EXCERPT PROVIDED:
-- Opening Marker --
# Crits and Fear of Crashing



## redroab (Feb 13, 2014)

Last year I participated in a local training crit a few times. I had fun, got a rush, and it kept me motivated to keep pushing myself. I was looking forward to the spring and racing again after my first winter of "seriously" training, until... 

About two months ago I broke my ulna while snowboarding (a Hume fracture). I've been snowboarding for over a decade and fully plan on getting out there again opening day next year. But my experience with the surgery and lengthy recovery for such a relatively minor injury has me rethinking my thoughts on acceptable levels of risk for my hobbies. The idea of returning to the crit doesn't fill me with dread, but it does make me wonder if it's worth it to me. Watching the carnage of stage two of tirreno - adriatico tonight hasn't helped either! Obviously I'm the only one who can make the final determination for myself, but do any of you have any words of encouragement (or discouragement!) you could share with me? 

Thank you!


----------



## Wookiebiker (Sep 5, 2005)

The only time I race crits any longer is during stage races ... And I don't race those any longer. I've only been in one or two where there wasn't a crash and many, many more where there were. 

IMO ... People get "WAY" to aggressive in them for me, for no reason ... it's not like anybody at the amateur level is getting paid to win a crit.
-- Closing Marker --
SOURCE MATERIAL:
-- Opening Marker --
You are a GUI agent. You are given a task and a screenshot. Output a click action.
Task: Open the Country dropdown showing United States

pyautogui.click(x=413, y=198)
-- Closing Marker --
Rewrite the passage of the crit forum thread between "## Wookiebiker (Sep" and "win a crit.", inclusive, with "amateur" changed to "club".

## Wookiebiker (Sep 5, 2005)

The only time I race crits any longer is during stage races ... And I don't race those any longer. I've only been in one or two where there wasn't a crash and many, many more where there were. 

IMO ... People get "WAY" to aggressive in them for me, for no reason ... it's not like anybody at the club level is getting paid to win a crit.